### Exercise objective
Pull each line containing "panel" out of the data and copy it.

### Data listing

━━━

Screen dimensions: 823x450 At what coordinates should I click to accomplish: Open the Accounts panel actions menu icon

━━━

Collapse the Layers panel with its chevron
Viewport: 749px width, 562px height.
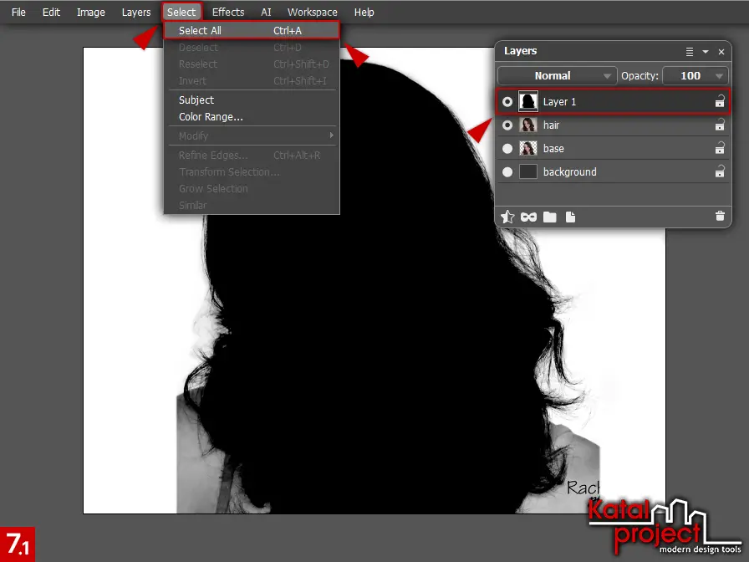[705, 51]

━━━

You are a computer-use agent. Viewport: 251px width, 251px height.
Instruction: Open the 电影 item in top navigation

━━━

### Solution to this problem
Screen dimensions: 823x450 At what coordinates should I click to accomplish: Open the Accounts panel actions menu icon
Collapse the Layers panel with its chevron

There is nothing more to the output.